====== INPUT RECORDS ======

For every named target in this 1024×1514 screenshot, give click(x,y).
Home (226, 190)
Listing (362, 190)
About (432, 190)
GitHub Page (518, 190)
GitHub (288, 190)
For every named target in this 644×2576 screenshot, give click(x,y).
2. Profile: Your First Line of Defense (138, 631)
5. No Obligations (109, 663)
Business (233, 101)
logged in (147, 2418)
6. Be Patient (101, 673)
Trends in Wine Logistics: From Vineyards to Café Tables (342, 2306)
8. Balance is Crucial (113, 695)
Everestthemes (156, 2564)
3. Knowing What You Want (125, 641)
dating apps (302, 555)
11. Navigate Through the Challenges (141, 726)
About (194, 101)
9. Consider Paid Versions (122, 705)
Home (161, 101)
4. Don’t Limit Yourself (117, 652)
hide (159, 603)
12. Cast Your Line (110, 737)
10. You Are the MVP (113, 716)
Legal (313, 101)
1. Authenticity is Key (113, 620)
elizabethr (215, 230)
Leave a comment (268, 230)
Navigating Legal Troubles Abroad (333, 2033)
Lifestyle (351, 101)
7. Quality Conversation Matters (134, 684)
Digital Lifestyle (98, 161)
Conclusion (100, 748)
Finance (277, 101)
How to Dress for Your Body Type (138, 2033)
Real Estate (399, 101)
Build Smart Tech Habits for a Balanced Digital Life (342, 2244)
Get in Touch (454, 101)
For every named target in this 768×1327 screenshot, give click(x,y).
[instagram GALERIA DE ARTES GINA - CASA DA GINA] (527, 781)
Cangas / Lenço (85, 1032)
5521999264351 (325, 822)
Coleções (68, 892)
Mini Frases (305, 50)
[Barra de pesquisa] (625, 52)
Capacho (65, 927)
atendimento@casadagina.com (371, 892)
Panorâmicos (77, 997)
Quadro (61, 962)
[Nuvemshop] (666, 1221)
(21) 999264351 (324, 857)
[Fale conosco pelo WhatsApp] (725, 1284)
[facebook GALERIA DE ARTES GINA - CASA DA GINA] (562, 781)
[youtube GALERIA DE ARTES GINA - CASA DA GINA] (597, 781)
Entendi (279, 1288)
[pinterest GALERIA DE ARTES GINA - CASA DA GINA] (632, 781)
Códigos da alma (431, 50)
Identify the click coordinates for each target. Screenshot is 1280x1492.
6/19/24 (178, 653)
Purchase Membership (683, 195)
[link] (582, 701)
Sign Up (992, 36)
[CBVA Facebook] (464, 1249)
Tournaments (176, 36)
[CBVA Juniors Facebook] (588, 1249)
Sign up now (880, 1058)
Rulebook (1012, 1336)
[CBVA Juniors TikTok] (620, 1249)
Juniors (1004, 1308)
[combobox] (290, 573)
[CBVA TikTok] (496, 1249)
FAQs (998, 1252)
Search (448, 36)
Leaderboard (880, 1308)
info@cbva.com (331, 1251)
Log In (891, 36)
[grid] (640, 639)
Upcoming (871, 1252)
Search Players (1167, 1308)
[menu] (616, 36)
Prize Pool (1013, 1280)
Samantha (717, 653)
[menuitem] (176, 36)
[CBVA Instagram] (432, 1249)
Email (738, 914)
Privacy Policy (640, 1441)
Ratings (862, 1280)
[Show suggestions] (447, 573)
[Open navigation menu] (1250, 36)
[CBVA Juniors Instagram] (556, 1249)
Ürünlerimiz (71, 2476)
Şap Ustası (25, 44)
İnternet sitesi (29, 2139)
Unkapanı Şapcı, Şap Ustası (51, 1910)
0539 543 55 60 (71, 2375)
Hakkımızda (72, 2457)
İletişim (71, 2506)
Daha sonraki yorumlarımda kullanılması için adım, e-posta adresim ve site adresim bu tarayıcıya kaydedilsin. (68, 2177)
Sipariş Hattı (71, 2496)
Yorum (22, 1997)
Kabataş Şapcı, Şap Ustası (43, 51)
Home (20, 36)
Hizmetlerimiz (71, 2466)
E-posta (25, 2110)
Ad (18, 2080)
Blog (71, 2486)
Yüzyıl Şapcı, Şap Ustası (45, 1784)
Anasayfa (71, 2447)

======

### GOAL OF THE EXERCISE:
With nothing left out, transcribe the records above exactly.

### RESULT:
For every named target in this 1024×1514 screenshot, give click(x,y).
Home (226, 190)
Listing (362, 190)
About (432, 190)
GitHub Page (518, 190)
GitHub (288, 190)
For every named target in this 644×2576 screenshot, give click(x,y).
2. Profile: Your First Line of Defense (138, 631)
5. No Obligations (109, 663)
Business (233, 101)
logged in (147, 2418)
6. Be Patient (101, 673)
Trends in Wine Logistics: From Vineyards to Café Tables (342, 2306)
8. Balance is Crucial (113, 695)
Everestthemes (156, 2564)
3. Knowing What You Want (125, 641)
dating apps (302, 555)
11. Navigate Through the Challenges (141, 726)
About (194, 101)
9. Consider Paid Versions (122, 705)
Home (161, 101)
4. Don’t Limit Yourself (117, 652)
hide (159, 603)
12. Cast Your Line (110, 737)
10. You Are the MVP (113, 716)
Legal (313, 101)
1. Authenticity is Key (113, 620)
elizabethr (215, 230)
Leave a comment (268, 230)
Navigating Legal Troubles Abroad (333, 2033)
Lifestyle (351, 101)
7. Quality Conversation Matters (134, 684)
Digital Lifestyle (98, 161)
Conclusion (100, 748)
Finance (277, 101)
How to Dress for Your Body Type (138, 2033)
Real Estate (399, 101)
Build Smart Tech Habits for a Balanced Digital Life (342, 2244)
Get in Touch (454, 101)
For every named target in this 768×1327 screenshot, give click(x,y).
[instagram GALERIA DE ARTES GINA - CASA DA GINA] (527, 781)
Cangas / Lenço (85, 1032)
5521999264351 (325, 822)
Coleções (68, 892)
Mini Frases (305, 50)
[Barra de pesquisa] (625, 52)
Capacho (65, 927)
atendimento@casadagina.com (371, 892)
Panorâmicos (77, 997)
Quadro (61, 962)
[Nuvemshop] (666, 1221)
(21) 999264351 (324, 857)
[Fale conosco pelo WhatsApp] (725, 1284)
[facebook GALERIA DE ARTES GINA - CASA DA GINA] (562, 781)
[youtube GALERIA DE ARTES GINA - CASA DA GINA] (597, 781)
Entendi (279, 1288)
[pinterest GALERIA DE ARTES GINA - CASA DA GINA] (632, 781)
Códigos da alma (431, 50)
Identify the click coordinates for each target. Screenshot is 1280x1492.
6/19/24 (178, 653)
Purchase Membership (683, 195)
[link] (582, 701)
Sign Up (992, 36)
[CBVA Facebook] (464, 1249)
Tournaments (176, 36)
[CBVA Juniors Facebook] (588, 1249)
Sign up now (880, 1058)
Rulebook (1012, 1336)
[CBVA Juniors TikTok] (620, 1249)
Juniors (1004, 1308)
[combobox] (290, 573)
[CBVA TikTok] (496, 1249)
FAQs (998, 1252)
Search (448, 36)
Leaderboard (880, 1308)
info@cbva.com (331, 1251)
Log In (891, 36)
[grid] (640, 639)
Upcoming (871, 1252)
Search Players (1167, 1308)
[menu] (616, 36)
Prize Pool (1013, 1280)
Samantha (717, 653)
[menuitem] (176, 36)
[CBVA Instagram] (432, 1249)
Email (738, 914)
Privacy Policy (640, 1441)
Ratings (862, 1280)
[Show suggestions] (447, 573)
[Open navigation menu] (1250, 36)
[CBVA Juniors Instagram] (556, 1249)
Ürünlerimiz (71, 2476)
Şap Ustası (25, 44)
İnternet sitesi (29, 2139)
Unkapanı Şapcı, Şap Ustası (51, 1910)
0539 543 55 60 (71, 2375)
Hakkımızda (72, 2457)
İletişim (71, 2506)
Daha sonraki yorumlarımda kullanılması için adım, e-posta adresim ve site adresim bu tarayıcıya kaydedilsin. (68, 2177)
Sipariş Hattı (71, 2496)
Yorum (22, 1997)
Kabataş Şapcı, Şap Ustası (43, 51)
Home (20, 36)
Hizmetlerimiz (71, 2466)
E-posta (25, 2110)
Ad (18, 2080)
Blog (71, 2486)
Yüzyıl Şapcı, Şap Ustası (45, 1784)
Anasayfa (71, 2447)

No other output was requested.